§ **Trecho citado**
-*-*-
O evento trágico da queda e fratura me tirou do “centro do comando”, como a primeira ferida narcísica11: a Terra não é o centro do Universo. Mas também me tornou mais humilde, mais dependente, mais agradecida pelas pequenas coisas. Pelo alívio da dor, por conseguir me sentar diante do computador, por dar alguns passos, mesmo que de muletas. Me fez saber que não preciso mais de um grande farol para iluminar a estrada por muitos quilômetros, que uma lanterna é suficiente, já que os passos são curtos e o caminho é pequeno. 

Sempre brinquei com meus filhos dizendo que teria um blog chamado “saberes e sabores”, para compartilhar um pouquinho de Filosofia (sem pretensões) e de cozinha, minhas paixões. Comecei por aqui com um pouquinho dos saberes e da “minha filosofia”. A cozinha poderá vir em outra oportunidade. E os dissabores, não esperava acrescentar, são obras do acaso e da fatalidade, com uma pitada de descuido. Se hoje é tempo de refletir, de esperar a semente germinar, os ossos se solidificarem e de reaprender a andar. Haverá o tempo de colher, o tempo do retorno ao trabalho, a retomada dos projetos. À vida como ela era, embora modificada, afinal, como disse Heráclito12, “ninguém pode entrar duas vezes no mesmo rio”. 

Outono, junho 2023. 

 
 

Notas 

1. Wilza Machado Silva Lacerda foi nomeada promotora de Justiça aos 44 anos, é casada com Joel Lacerda e Silva e mãe de Otávio Machado Lacerda, Artur Machado Lacerda e Tomás Machado Lacerda. 

2. A comarca de Cruzeiro do Oeste foi criada por força da Lei Estadual nº 4237 de 20 de junho de 1960 (DOPR nº 88). Foi instalada em 25 de agosto de 1970, sendo o primeiro juiz de Direito Wilson Antonio Cury, em 1962. Pedro Soares Vieira foi designado, pelo MPPR, em 22 de agosto de 1960, para exercer, interinamente, o cargo de promotor público, ficando na comarca até 6 de fevereiro de 1961. Atualmente é comarca de entrância intermediária, com três varas judiciais, um ofício de distribuidor, contador, partidor, avaliador e depositário público, compondo o foro judicial. 

3. Sociedade dos Poetas Mortos (1989). 

4. O filósofo do período clássico grego, Platão, definiu, com seus alunos, o homem como “um bípede depenado” ou “bípede sem plumas”. Diógenes, filósofo da escola cínica, trouxe uma galinha sem penas e exclamou “eis o homem de Platão!”. 

5. Immanuel Kant, filósofo alemão (22 de abril de 1724 - 12 de fevereiro de 1804). Famoso pela sua trilogia “das Críticas”: Crítica da Razão Pura (1781), Crítica da Razão Prática (1788) e Crítica da Faculdade do Juízo (1790). A citação trazida pela autora é do segundo livro de Kant.
-*-*-
§ **Dados coletados**
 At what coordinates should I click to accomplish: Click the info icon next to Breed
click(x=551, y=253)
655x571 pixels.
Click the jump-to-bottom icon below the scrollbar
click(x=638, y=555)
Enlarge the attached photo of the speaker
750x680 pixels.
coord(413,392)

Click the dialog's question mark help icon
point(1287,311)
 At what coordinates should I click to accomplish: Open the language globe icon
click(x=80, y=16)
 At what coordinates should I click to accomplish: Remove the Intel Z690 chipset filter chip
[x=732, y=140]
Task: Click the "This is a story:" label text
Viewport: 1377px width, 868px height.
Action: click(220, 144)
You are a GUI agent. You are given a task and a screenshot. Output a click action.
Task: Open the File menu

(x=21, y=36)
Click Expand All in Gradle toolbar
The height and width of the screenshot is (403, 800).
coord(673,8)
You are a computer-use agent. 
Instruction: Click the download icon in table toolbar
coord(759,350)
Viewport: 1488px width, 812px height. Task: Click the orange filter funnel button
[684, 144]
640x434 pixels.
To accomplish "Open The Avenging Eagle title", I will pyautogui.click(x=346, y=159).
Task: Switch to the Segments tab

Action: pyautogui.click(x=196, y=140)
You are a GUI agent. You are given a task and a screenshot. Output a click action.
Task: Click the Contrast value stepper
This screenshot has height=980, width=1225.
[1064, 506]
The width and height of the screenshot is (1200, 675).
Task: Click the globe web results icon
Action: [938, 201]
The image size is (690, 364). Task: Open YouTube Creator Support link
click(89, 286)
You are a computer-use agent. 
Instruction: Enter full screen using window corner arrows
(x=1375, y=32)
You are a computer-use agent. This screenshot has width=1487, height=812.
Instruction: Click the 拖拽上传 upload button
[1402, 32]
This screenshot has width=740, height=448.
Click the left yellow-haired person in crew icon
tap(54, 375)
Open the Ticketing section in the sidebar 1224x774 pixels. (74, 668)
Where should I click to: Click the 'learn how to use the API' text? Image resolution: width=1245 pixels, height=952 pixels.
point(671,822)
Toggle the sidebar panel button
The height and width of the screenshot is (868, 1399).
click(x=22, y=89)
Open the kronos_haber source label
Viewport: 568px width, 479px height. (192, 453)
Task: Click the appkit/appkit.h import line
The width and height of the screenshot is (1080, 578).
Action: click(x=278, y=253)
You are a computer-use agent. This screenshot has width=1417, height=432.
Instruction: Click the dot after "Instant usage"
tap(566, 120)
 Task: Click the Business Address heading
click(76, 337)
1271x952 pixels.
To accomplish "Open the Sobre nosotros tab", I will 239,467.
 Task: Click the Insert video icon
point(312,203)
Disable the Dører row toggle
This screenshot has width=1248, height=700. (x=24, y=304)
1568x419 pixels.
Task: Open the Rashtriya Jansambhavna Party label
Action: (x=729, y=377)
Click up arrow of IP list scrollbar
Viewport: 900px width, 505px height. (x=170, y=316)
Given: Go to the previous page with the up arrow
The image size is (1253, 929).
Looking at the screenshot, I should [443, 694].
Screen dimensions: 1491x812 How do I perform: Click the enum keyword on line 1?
-*-*-
§ **Conjunto de tarefas**
[a] Liste as obras da trilogia de Kant mencionadas nas notas do relato sobre a queda e a fratura, com o ano de cada uma.
[b] De acordo com o relato sobre a queda e a fratura, por que uma lanterna basta no lugar de um grande farol? Responda em uma ou duas frases.
[c] Por favor, prossiga o relato sobre a queda e a fratura a partir do ponto em que ele termina.

§ **Respostas do exercício**
[a] Crítica da Razão Pura (1781); Crítica da Razão Prática (1788); Crítica da Faculdade do Juízo (1790).

[b] Porque os passos são curtos e o caminho é pequeno. Assim, não é mais preciso iluminar a estrada por muitos quilômetros.

[c]
6. Nomeada em 17 de fevereiro de 2009. 

7. Pensamento da linha filosófica do empirismo de John Locke (1632-1704). O filósofo afirmava que a mente é como uma folha de papel em branco, sendo preenchida pela experiência, ou seja, o conhecimento é adquirido na medida em que o indivíduo vive. 

8. John Rawls (1921-2002), filósofo norte-americano célebre por seus estudos acerca da teoria da Justiça, publicada em 1971 sob o título “Uma Teoria da Justiça”. 

9. RAWLS, John. Uma Teoria da Justiça. Martins Fontes:  São Paulo, 2000. Página 16. 

10. Nomeada para a 50ª Seção Judiciária com sede na comarca de Umuarama. 

11. O psiquiatra austríaco Sigmund Freud (1856-1939), em seu texto “Uma dificuldade no caminho da psicanálise”, de 1917, mencionou três feridas narcísicas da humanidade, ou seja, três momentos em que a ciência machucou o ego do ser humano. A primeira ferida foi com astronomia e Nicolau Copérnico e a confirmação de que a Terra (e simbolicamente o Homem) não é o centro do universo. Depois a biologia e Charles Darwin causam a segunda ferida, pois a teoria da evolução coloca o Homem na mesma condição dos outros animais, não sendo mais feito à imagem e semelhança de Deus, o criador. Por fim, a psicologia e o próprio Freud são os responsáveis pela última ferida ao ego humano quando a introdução do conceito de inconsciente demonstra que o ser humano não tem domínio completo sobre si mesmo. 

12. Heráclito de Éfeso (aproximadamente 540 a.C - 470 a.C), considerado o “pai da Dialética”. Foi um dos principais filósofos gregos da chamada era pré-socrática.